QUOTED PASSAGE:
Movie Prom Highs and Lows
By Laura Kern
Docs like Midnight in Paris present joyful takes on the high-school tradition, while fiction films often reveal another side.
For many teenagers, the senior prom represents a period of heightened anxiety at a particularly fraught time of life. There are the damaging self-esteem issues that go along with the fear of not finding a date, angst over feeling unpopular or unnoticed, and the added financial concerns of needing to buy that perfect dress or rent that tux or stretch limo. But for the lucky ones, it can be a time of release fueled by pure bliss, a reprieve from worrying about exams and the pressures of having to soon start leading a more “adult” life.
A new documentary, currently streaming exclusively on Metrograph, reminds us of the vast influence the prom has had on cinema, from nonfiction to teen comedies to horror classics. Roni Moore and James Blagden’s Midnight in Paris takes a firmly optimistic stance, regarding the prom as a euphoric occasion—one at which boys and girls, equally excited, can get out of their everyday clothes, break from their shells, and shine for one night. The film trails a small group of students in May 2012, through the school week leading up to the big event. At the all-Black (at least as depicted in the film) Northern High School in Flint, Michigan—a former automotive town shown in a very different light in Michael Moore’s 1989 Roger & Me and this year’s Flint, addressing the town’s poisoned water supply—the focus is on the students’ less complicated daily activities: sports and marching-band practice, graduation rehearsals, and, of course, prom preparations. From within the school’s hallways, lined with padlocked bright red and yellow lockers and signs denouncing bullying, and the students’ homes, viewers get a taste of their interactions with their families as well as their friends, with whom they discuss universal prom topics: is your date a “date” date or a “friend” date, what they’re going to wear, and post-prom partying and sex. More practical details, which usually evoke issues of class, are also addressed by the film, such as modes of transportation and dress donations, and the high price of corsages.

MATERIAL PROVIDED:
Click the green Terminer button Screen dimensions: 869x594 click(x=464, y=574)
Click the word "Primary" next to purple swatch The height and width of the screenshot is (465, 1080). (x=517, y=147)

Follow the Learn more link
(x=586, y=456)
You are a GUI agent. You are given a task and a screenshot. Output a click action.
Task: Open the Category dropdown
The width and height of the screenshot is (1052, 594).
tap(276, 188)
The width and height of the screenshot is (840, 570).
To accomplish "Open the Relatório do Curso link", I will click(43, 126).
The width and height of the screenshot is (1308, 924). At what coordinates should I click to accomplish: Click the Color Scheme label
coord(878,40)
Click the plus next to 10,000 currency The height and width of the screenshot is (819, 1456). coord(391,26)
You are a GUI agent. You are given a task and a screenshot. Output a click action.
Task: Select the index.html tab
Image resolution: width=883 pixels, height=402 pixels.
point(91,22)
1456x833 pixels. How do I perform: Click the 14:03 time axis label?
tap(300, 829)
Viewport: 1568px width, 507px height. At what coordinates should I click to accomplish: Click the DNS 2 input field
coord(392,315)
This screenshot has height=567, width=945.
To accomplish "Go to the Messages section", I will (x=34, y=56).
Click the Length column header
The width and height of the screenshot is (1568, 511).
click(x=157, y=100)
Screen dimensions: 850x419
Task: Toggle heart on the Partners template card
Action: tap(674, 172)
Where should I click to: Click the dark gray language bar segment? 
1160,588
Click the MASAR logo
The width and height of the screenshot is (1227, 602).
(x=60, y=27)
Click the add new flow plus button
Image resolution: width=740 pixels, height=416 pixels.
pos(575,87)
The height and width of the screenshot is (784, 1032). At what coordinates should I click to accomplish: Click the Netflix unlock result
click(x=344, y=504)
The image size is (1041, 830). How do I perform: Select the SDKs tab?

BRIEF 1: In the article on prom movies, starting with "Movie Prom Highs" and going on through "reveal another side.", copy that stretch word for word.
BRIEF 2: For each statement below, say yes or no on whether the article on prom movies supports it, and quote the words that settle it: (a) The documentary follows students in May 2012. (b) Michael Moore directed Midnight in Paris. (c) Northern High School is in Detroit.
BRIEF 3: Pick up the article on prom movies after its last sentence and keep writing.

EXERCISE ANSWER 1:
Movie Prom Highs and Lows
By Laura Kern
Docs like Midnight in Paris present joyful takes on the high-school tradition, while fiction films often reveal another side.

EXERCISE ANSWER 2:
(a) Yes: "The film trails a small group of students in May 2012, through the school week leading up to the big event."
(b) No: "Roni Moore and James Blagden’s Midnight in Paris takes a firmly optimistic stance"
(c) No: "Northern High School in Flint, Michigan"

EXERCISE ANSWER 3:
It’s impossible not to wonder while watching any documentary with cameras planted on especially impressionable subjects how much of what you are seeing is the real “them,” and how much exists for the audience’s benefit. But the teens here come off as quite relaxed and natural, unlike in another prom-related doc, American Teen (Nanette Burstein, 2008), where there’s not a single moment that doesn’t feel completely staged. With its abundance of positive vibes and family values, it’s no wonder that the easy-to-digest Midnight in Paris has already charmed festival audiences.
“MODERN” FILMS NATURALLY EXPLORE A MORE SOPHISTICATED OPENNESS IN TERMS OF DATES, GOING AGAINST THE OLD-SCHOOL, OFTEN TACKY PROM TRADITIONS—BUT WE’RE REALLY NOT SO EVOLVED.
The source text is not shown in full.